Human Rights Council to discuss recent UN probe into Gaza conflict

The four person United Nations fact-finding mission on the Gaza conflict
The Human Rights Council announced today that it will hold a special session on Thursday to discuss the report of the recent United Nations fact-finding mission on the Gaza conflict that took place at the start of the year.

The session will begin at 3 p.m. – a day after the Security Council holds its own debate on the Middle East – and is likely to continue on Friday, the Council said in a press release issued from its headquarters in Geneva.

Earlier this month the 47-member Council decided to defer action on a draft resolution on the issue until March 2010, but it has now brought forward the debate following a request from Palestine that was co-sponsored by 18 countries.

Secretary-General Ban Ki-moon discussed the report of the UN fact-finding mission by telephone on Sunday with Mahmoud Abbas, President of the Palestinian Authority, a UN spokesperson said yesterday.

The mission, headed by Justice Richard Goldstone, found evidence that both Israeli forces and Palestinian militants committed serious war crimes and breaches of humanitarian law, which may amount to crimes against humanity, during the conflict in December 2008 and January 2009.
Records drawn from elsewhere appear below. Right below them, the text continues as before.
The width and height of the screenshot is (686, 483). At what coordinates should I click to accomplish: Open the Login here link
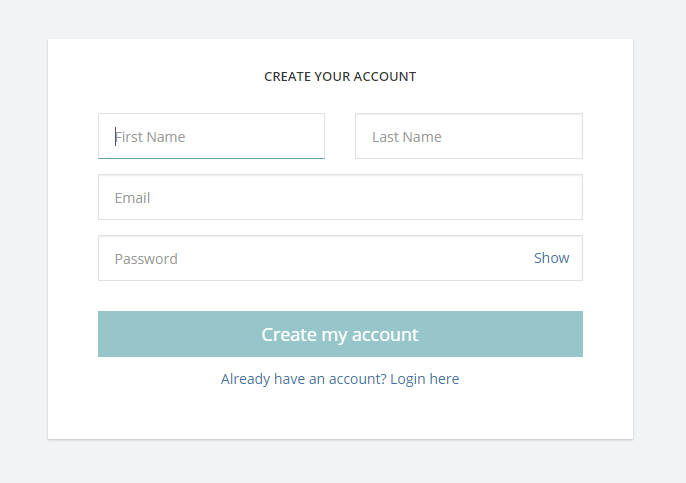tap(425, 379)
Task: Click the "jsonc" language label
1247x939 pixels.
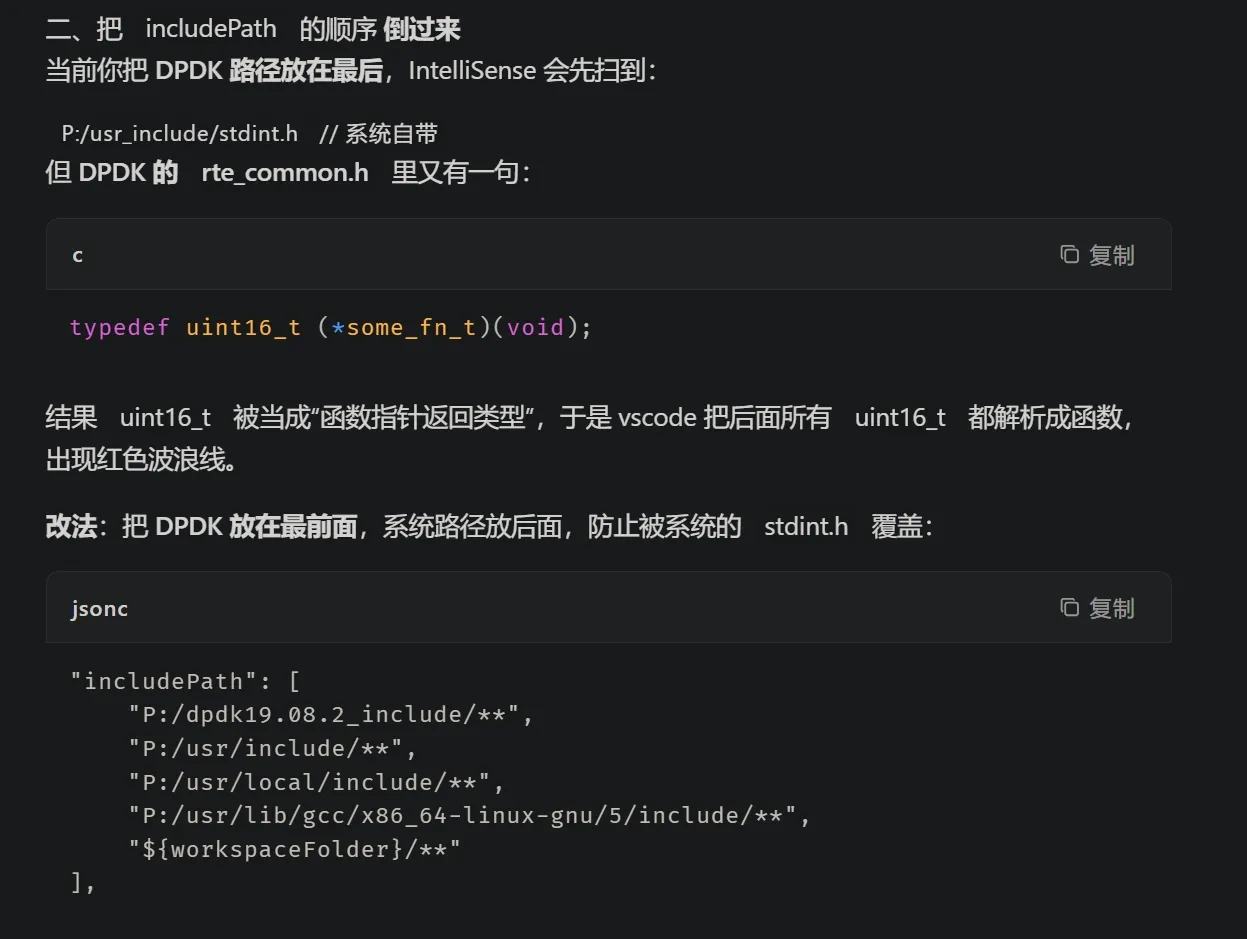Action: (99, 608)
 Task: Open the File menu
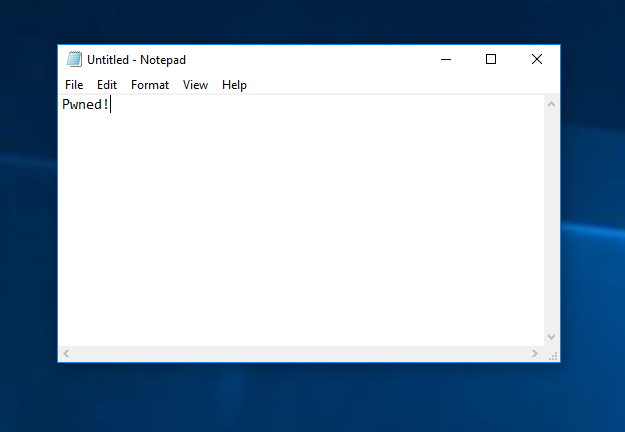click(x=74, y=85)
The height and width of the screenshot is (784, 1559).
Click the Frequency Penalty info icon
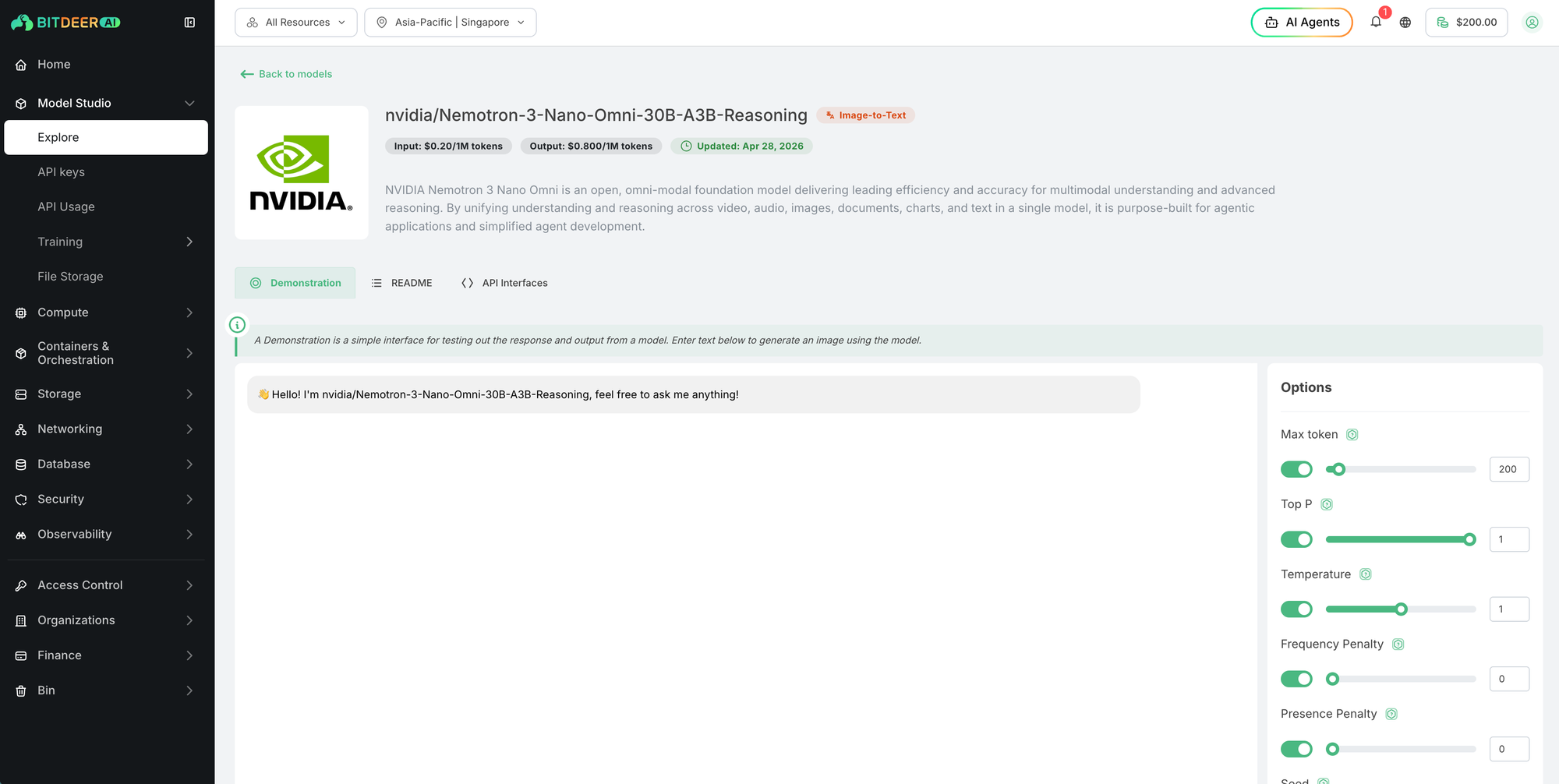[1398, 645]
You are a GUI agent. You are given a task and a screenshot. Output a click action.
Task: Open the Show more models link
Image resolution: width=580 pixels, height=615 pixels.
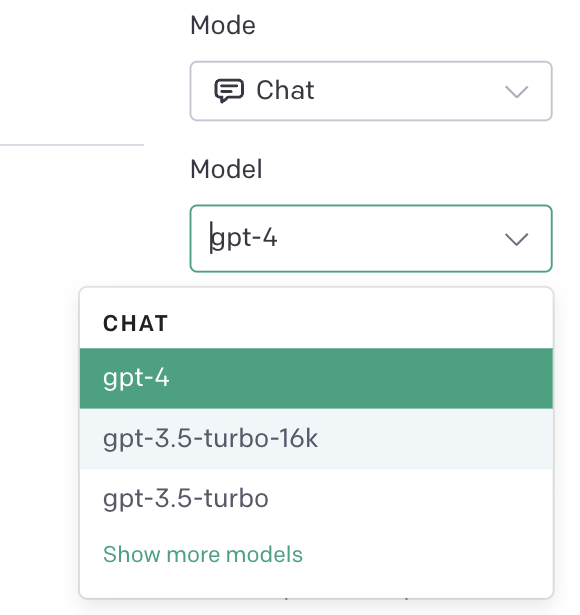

Presenting his report to the Council late last month, Justice Goldstone called for an end to impunity for those found to have committed human rights violations.

“It is accountability above all that is called for in the aftermath of the regrettable violence that has caused so much misery for so many,” he said.

Justice Goldstone urged the Council to implement a number of measures, including a referral of the mission’s report to the Security Council, since neither the Government of Israel nor the responsible Palestinian authorities have so far carried out any credible investigations into alleged violations.

Apart from Justice Goldstone, a former chief prosecutor of the International Criminal Tribunals for the former Yugoslavia and Rwanda, the other members of the fact-finding team are: Christine Chinkin, Professor of International Law at the London School of Economics and Political Science at the University of London; Hina Jilani, Advocate of the Supreme Court of Pakistan and former Special Representative of the Secretary-General on Human Rights Defenders; and retired Colonel Desmond Travers, member of the Board of Directors of the Institute for International Criminal Investigations (IICI).